# START OF SOURCE RECORDS
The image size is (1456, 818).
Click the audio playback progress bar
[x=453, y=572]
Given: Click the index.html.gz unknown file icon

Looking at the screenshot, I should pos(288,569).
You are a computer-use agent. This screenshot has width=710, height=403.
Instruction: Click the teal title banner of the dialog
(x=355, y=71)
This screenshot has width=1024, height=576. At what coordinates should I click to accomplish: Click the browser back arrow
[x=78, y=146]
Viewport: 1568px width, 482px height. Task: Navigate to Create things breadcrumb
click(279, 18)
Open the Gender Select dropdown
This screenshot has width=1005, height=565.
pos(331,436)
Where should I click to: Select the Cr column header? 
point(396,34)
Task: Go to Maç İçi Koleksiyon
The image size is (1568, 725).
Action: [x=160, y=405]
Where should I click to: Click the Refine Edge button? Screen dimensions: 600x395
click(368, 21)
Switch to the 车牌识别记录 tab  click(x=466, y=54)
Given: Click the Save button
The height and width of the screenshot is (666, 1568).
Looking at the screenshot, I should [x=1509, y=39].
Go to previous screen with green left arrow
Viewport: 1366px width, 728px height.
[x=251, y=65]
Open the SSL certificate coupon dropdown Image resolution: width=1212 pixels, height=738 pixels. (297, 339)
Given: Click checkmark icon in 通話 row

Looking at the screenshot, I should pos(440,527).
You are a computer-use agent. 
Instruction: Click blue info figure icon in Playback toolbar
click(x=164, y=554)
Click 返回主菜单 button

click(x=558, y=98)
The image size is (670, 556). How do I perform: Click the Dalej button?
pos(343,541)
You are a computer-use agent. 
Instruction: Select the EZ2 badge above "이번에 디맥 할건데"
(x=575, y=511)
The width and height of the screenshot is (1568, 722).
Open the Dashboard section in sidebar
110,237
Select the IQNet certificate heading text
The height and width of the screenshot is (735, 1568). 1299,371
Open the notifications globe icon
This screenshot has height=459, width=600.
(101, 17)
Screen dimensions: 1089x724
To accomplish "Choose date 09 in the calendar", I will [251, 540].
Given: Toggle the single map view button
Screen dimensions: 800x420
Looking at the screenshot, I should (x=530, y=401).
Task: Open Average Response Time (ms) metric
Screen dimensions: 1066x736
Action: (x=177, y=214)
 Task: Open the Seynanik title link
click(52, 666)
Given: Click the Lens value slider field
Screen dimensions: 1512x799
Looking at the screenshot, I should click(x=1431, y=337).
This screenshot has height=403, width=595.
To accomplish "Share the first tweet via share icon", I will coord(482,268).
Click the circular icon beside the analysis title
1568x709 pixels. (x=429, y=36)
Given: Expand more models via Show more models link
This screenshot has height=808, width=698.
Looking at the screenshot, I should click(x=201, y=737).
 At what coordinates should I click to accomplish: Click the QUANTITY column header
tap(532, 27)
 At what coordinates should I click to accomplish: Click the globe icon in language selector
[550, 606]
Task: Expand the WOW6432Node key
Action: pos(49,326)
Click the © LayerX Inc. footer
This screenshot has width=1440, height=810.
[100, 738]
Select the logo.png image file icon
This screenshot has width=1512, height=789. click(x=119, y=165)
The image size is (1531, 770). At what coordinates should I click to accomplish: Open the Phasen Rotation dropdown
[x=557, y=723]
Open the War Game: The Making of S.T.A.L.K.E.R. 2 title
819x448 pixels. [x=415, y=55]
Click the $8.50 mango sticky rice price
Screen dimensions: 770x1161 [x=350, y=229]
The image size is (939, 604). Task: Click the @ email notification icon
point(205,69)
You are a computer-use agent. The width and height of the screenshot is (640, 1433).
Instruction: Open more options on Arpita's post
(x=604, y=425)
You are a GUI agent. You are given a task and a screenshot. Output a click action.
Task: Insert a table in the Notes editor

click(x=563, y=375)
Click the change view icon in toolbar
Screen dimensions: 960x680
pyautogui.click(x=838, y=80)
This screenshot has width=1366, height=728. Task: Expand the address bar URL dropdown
# END OF SOURCE RECORDS
**GIVEN PROBLEM**
Rewrite the items above, substituting "drop-down menu" for each occurrence of "dropdown" and leaving everything else unchanged.

**EXERCISE ANSWER**
The image size is (1456, 818).
Click the audio playback progress bar
[x=453, y=572]
Given: Click the index.html.gz unknown file icon

Looking at the screenshot, I should pos(288,569).
You are a computer-use agent. This screenshot has width=710, height=403.
Instruction: Click the teal title banner of the dialog
(x=355, y=71)
This screenshot has width=1024, height=576. At what coordinates should I click to accomplish: Click the browser back arrow
[x=78, y=146]
Viewport: 1568px width, 482px height. Task: Navigate to Create things breadcrumb
click(279, 18)
Open the Gender Select drop-down menu
This screenshot has width=1005, height=565.
pos(331,436)
Where should I click to: Select the Cr column header? 
point(396,34)
Task: Go to Maç İçi Koleksiyon
The image size is (1568, 725).
Action: [x=160, y=405]
Where should I click to: Click the Refine Edge button? Screen dimensions: 600x395
click(368, 21)
Switch to the 车牌识别记录 tab  click(x=466, y=54)
Given: Click the Save button
The height and width of the screenshot is (666, 1568).
Looking at the screenshot, I should [x=1509, y=39].
Go to previous screen with green left arrow
Viewport: 1366px width, 728px height.
[x=251, y=65]
Open the SSL certificate coupon drop-down menu Image resolution: width=1212 pixels, height=738 pixels. (297, 339)
Given: Click checkmark icon in 通話 row

Looking at the screenshot, I should pos(440,527).
You are a computer-use agent. 
Instruction: Click blue info figure icon in Playback toolbar
click(x=164, y=554)
Click 返回主菜单 button

click(x=558, y=98)
The image size is (670, 556). How do I perform: Click the Dalej button?
pos(343,541)
You are a computer-use agent. 
Instruction: Select the EZ2 badge above "이번에 디맥 할건데"
(x=575, y=511)
The width and height of the screenshot is (1568, 722).
Open the Dashboard section in sidebar
110,237
Select the IQNet certificate heading text
The height and width of the screenshot is (735, 1568). 1299,371
Open the notifications globe icon
This screenshot has height=459, width=600.
(101, 17)
Screen dimensions: 1089x724
To accomplish "Choose date 09 in the calendar", I will [251, 540].
Given: Toggle the single map view button
Screen dimensions: 800x420
Looking at the screenshot, I should (x=530, y=401).
Task: Open Average Response Time (ms) metric
Screen dimensions: 1066x736
Action: (x=177, y=214)
 Task: Open the Seynanik title link
click(52, 666)
Given: Click the Lens value slider field
Screen dimensions: 1512x799
Looking at the screenshot, I should click(x=1431, y=337).
This screenshot has height=403, width=595.
To accomplish "Share the first tweet via share icon", I will coord(482,268).
Click the circular icon beside the analysis title
1568x709 pixels. (x=429, y=36)
Given: Expand more models via Show more models link
This screenshot has height=808, width=698.
Looking at the screenshot, I should click(x=201, y=737).
 At what coordinates should I click to accomplish: Click the QUANTITY column header
tap(532, 27)
 At what coordinates should I click to accomplish: Click the globe icon in language selector
[550, 606]
Task: Expand the WOW6432Node key
Action: pos(49,326)
Click the © LayerX Inc. footer
This screenshot has width=1440, height=810.
[100, 738]
Select the logo.png image file icon
This screenshot has width=1512, height=789. click(x=119, y=165)
The image size is (1531, 770). At what coordinates should I click to accomplish: Open the Phasen Rotation drop-down menu
[x=557, y=723]
Open the War Game: The Making of S.T.A.L.K.E.R. 2 title
819x448 pixels. [x=415, y=55]
Click the $8.50 mango sticky rice price
Screen dimensions: 770x1161 [x=350, y=229]
The image size is (939, 604). Task: Click the @ email notification icon
point(205,69)
You are a computer-use agent. The width and height of the screenshot is (640, 1433).
Instruction: Open more options on Arpita's post
(x=604, y=425)
You are a GUI agent. You are given a task and a screenshot. Output a click action.
Task: Insert a table in the Notes editor

click(x=563, y=375)
Click the change view icon in toolbar
Screen dimensions: 960x680
pyautogui.click(x=838, y=80)
This screenshot has width=1366, height=728. Task: Expand the address bar URL drop-down menu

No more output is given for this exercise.